- REQUIRED WORK: Please write out the final portion of the records below exactly: the line containing "The height and width of the screenshot is (658, 1394).", every line after it, and nothing else.

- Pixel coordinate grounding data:
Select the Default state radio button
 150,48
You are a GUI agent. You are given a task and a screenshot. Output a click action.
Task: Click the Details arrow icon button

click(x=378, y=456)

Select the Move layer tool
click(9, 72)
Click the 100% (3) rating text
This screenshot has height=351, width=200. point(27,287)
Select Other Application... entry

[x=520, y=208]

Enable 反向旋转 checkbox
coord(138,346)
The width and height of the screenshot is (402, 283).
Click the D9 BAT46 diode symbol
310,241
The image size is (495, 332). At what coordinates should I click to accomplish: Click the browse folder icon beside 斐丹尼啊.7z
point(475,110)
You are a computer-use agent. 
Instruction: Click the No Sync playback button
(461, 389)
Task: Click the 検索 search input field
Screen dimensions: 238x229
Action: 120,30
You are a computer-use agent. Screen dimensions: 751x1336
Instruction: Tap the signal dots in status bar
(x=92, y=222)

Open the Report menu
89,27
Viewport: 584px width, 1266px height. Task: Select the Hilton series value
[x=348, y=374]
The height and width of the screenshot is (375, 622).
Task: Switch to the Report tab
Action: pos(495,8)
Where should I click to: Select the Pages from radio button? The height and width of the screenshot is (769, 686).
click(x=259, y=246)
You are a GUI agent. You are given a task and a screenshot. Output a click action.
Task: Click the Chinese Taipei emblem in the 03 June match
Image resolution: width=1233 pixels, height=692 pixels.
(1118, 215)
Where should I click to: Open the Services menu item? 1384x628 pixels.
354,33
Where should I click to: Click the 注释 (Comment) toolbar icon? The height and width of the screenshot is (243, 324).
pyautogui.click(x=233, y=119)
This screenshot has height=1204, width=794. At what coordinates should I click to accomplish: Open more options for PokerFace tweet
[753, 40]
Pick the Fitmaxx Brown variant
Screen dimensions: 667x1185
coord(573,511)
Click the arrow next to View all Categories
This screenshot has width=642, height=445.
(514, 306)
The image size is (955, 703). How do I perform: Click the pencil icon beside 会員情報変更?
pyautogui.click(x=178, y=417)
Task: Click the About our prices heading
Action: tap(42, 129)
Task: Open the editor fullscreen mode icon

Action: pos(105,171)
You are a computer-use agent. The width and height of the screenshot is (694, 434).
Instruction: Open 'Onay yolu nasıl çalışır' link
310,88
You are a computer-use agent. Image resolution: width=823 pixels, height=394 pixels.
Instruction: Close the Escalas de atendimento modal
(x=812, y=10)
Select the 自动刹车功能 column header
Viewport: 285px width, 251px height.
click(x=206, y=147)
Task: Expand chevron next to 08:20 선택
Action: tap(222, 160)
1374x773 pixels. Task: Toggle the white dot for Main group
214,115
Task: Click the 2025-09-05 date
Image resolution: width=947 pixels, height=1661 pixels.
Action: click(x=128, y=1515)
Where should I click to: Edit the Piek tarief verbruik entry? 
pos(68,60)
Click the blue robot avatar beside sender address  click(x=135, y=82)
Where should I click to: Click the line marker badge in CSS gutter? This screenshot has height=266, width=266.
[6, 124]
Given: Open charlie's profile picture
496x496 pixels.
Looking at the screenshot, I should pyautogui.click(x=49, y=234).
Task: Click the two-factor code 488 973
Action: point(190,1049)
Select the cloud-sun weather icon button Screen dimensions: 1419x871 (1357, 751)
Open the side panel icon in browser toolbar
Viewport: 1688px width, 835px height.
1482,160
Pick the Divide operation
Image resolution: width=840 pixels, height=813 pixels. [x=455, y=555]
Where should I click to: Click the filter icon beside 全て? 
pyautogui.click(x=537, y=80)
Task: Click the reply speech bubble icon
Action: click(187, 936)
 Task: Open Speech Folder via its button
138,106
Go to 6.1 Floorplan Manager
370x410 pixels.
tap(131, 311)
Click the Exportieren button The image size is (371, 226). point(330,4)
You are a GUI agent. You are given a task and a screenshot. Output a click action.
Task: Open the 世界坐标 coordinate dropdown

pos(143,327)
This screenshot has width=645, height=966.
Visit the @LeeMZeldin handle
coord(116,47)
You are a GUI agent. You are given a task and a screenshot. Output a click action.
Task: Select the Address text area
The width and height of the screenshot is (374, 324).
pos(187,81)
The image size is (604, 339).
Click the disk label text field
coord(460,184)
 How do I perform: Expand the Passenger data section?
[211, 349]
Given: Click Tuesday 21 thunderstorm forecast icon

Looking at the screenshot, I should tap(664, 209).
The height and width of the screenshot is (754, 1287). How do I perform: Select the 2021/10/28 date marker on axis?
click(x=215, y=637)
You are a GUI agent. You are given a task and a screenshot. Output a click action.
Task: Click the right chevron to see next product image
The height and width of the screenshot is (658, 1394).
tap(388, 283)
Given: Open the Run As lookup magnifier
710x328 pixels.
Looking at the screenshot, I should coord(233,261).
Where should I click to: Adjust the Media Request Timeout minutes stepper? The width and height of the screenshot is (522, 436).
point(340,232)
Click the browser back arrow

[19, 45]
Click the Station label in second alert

- WRITTEN RESPONSE:
The height and width of the screenshot is (658, 1394).
tap(388, 283)
Given: Open the Run As lookup magnifier
710x328 pixels.
Looking at the screenshot, I should coord(233,261).
Where should I click to: Adjust the Media Request Timeout minutes stepper? The width and height of the screenshot is (522, 436).
point(340,232)
Click the browser back arrow

[19, 45]
Click the Station label in second alert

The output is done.